Reaction of an aqueous solution of NaVO3 or a methanol solution of [VO(acac)2] with 2,5-bis((bis(2-hydroxyethyl)amino)methyl)hydroquinone, H6bdeah, results in the formation of two major vanadium species characterized by X-ray crystallography: the [(V(5+)O)2(bdeah)] and the [(V(4.5+)O)2(bdeas)S2] (S = DMSO or MeOH). The vanadium ions in the two species have a trigonal pyramidal and an octahedral coordination sphere respectively. Variable temperature UV-Vis and (51)V NMR spectroscopy as well as EPR and electrochemistry showed a temperature induced electron transfer. The diamagnetic [(V(5+)O)2(bdeah)] is the main species at high temperature.

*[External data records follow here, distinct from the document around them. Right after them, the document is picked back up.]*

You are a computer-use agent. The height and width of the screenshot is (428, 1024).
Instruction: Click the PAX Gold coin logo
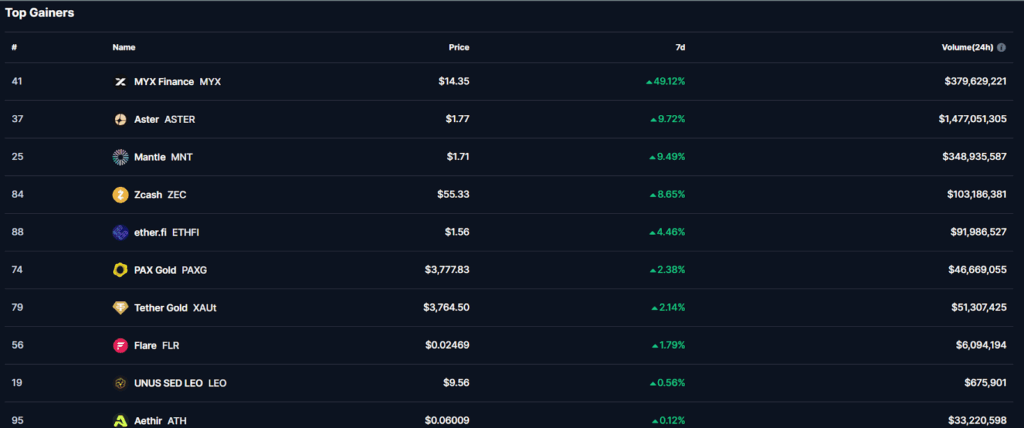click(x=120, y=270)
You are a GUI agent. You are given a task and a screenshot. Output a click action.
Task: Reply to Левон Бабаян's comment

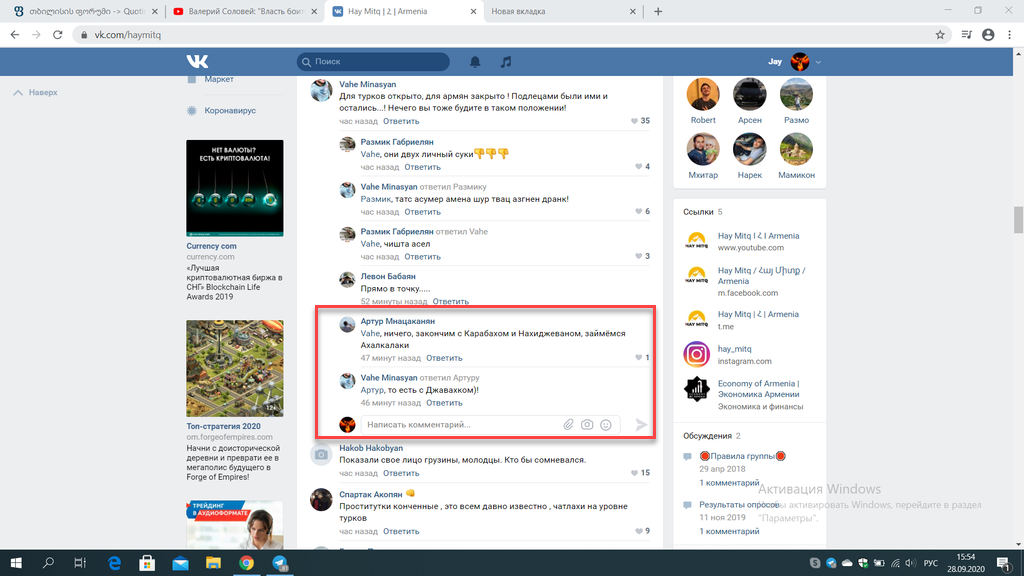(450, 301)
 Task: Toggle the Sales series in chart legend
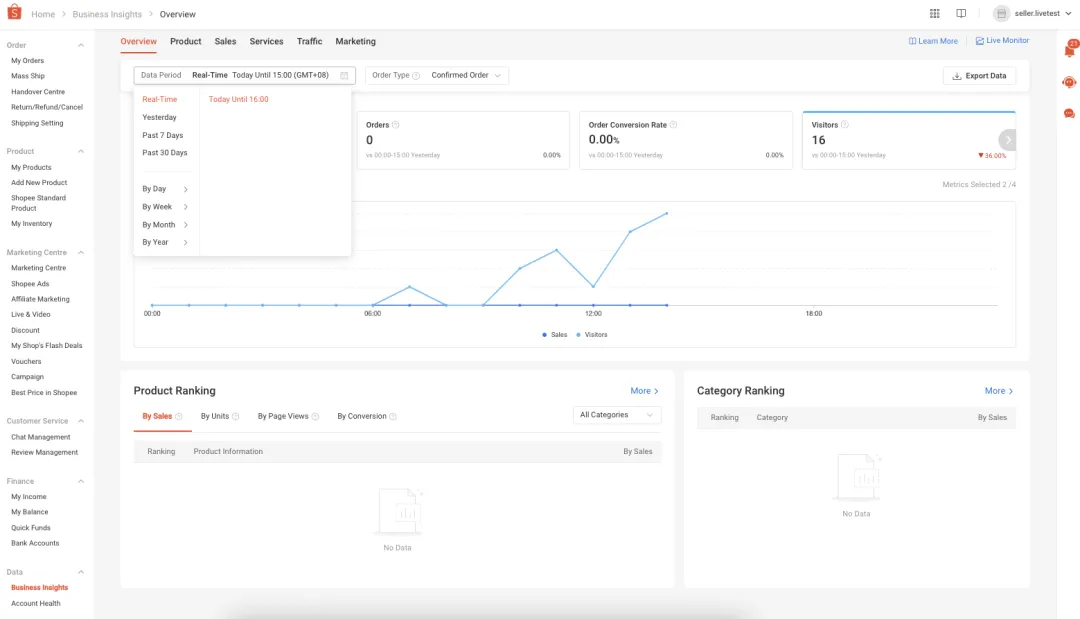tap(555, 335)
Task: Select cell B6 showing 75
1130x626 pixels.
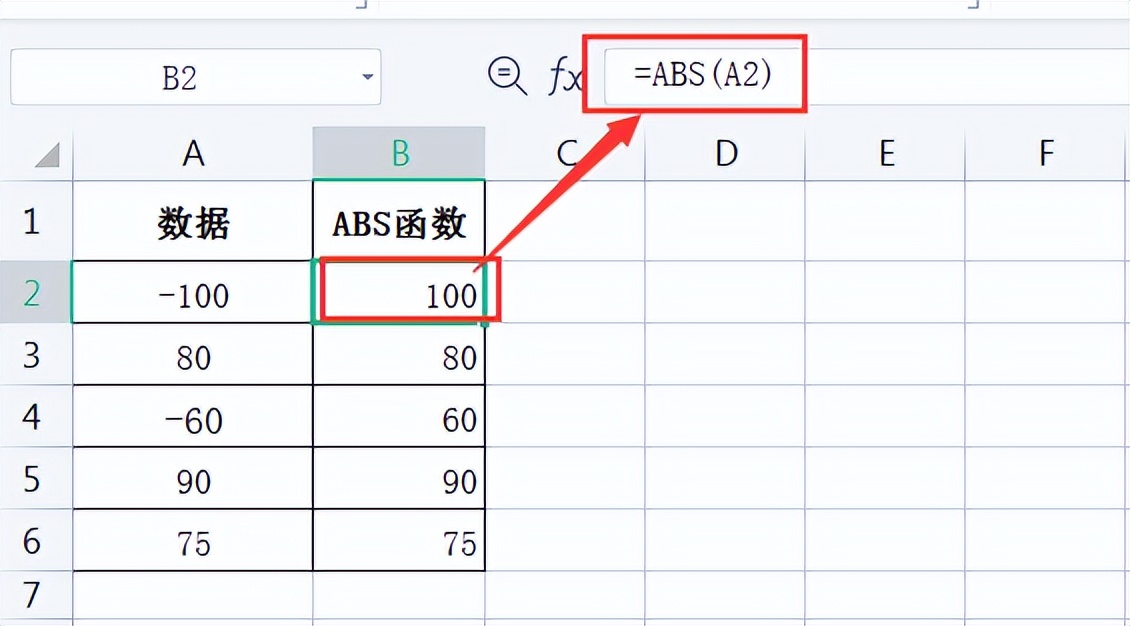Action: click(x=399, y=540)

At low temperature one electron is transferred from the bdeah(6-) to the two vanadium centers resulting in the [(V(4.5+)O)2(bdeas)S2] species [H5bdeas = 2,5-bis((bis(2-hydroxyethyl)amino)methyl)-1,4-semiquinone]. The thermodynamic parameters of this intramolecular electron transfer were calculated by UV-Vis (ΔH = -36 ± 2 kJ mol(-1) and ΔS = -129 ± 5 J mol(-1) K(-1)) and (51)V NMR spectroscopy (ΔH = -37 ± 2 kJ mol(-1) and ΔS = -109 ± 5 J mol(-1) K(-1)). The electron transfer is a result of the large change of entropy which is associated with the ligation of the solvent molecules and the geometry change. EPR spectroscopy shows that most of the electron density in [(V(4.5+)O)2(bdeas)S2] is mainly located on the two vanadium ions.